*MATERIAL PROVIDED*.

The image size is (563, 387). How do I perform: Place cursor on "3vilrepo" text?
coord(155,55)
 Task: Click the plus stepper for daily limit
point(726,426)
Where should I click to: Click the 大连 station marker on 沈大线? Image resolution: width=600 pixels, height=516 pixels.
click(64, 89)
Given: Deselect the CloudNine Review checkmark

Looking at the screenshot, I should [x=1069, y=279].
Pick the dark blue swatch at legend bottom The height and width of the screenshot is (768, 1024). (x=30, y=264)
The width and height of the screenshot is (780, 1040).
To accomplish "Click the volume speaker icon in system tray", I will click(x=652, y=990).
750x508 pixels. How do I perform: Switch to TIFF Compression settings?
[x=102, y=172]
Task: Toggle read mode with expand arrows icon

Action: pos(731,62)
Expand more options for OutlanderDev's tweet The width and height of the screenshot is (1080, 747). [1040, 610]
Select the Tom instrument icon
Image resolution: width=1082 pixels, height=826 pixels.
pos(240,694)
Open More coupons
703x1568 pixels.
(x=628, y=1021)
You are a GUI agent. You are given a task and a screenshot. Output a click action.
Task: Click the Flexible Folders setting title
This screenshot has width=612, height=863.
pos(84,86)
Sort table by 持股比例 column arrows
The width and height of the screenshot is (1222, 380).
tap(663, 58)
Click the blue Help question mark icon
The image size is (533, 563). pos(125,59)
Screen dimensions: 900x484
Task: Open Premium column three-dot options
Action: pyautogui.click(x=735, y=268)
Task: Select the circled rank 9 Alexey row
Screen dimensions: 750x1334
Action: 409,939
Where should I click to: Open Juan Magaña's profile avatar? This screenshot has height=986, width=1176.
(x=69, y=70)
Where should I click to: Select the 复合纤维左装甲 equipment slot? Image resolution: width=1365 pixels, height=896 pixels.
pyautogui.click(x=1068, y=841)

*WHAT IS EXPECTED*.
Look above for the line with "Task: Click the plus stepper for daily limit" and the line with "Task: Select the circled rank 9 Alexey row", and reproduce exactly those two lines plus every line between, nothing more.

*FINAL ANSWER*.
 Task: Click the plus stepper for daily limit
point(726,426)
Where should I click to: Click the 大连 station marker on 沈大线? Image resolution: width=600 pixels, height=516 pixels.
click(64, 89)
Given: Deselect the CloudNine Review checkmark

Looking at the screenshot, I should [x=1069, y=279].
Pick the dark blue swatch at legend bottom The height and width of the screenshot is (768, 1024). (x=30, y=264)
The width and height of the screenshot is (780, 1040).
To accomplish "Click the volume speaker icon in system tray", I will click(x=652, y=990).
750x508 pixels. How do I perform: Switch to TIFF Compression settings?
[x=102, y=172]
Task: Toggle read mode with expand arrows icon

Action: pos(731,62)
Expand more options for OutlanderDev's tweet The width and height of the screenshot is (1080, 747). [1040, 610]
Select the Tom instrument icon
Image resolution: width=1082 pixels, height=826 pixels.
pos(240,694)
Open More coupons
703x1568 pixels.
(x=628, y=1021)
You are a GUI agent. You are given a task and a screenshot. Output a click action.
Task: Click the Flexible Folders setting title
This screenshot has width=612, height=863.
pos(84,86)
Sort table by 持股比例 column arrows
The width and height of the screenshot is (1222, 380).
tap(663, 58)
Click the blue Help question mark icon
The image size is (533, 563). pos(125,59)
Screen dimensions: 900x484
Task: Open Premium column three-dot options
Action: pyautogui.click(x=735, y=268)
Task: Select the circled rank 9 Alexey row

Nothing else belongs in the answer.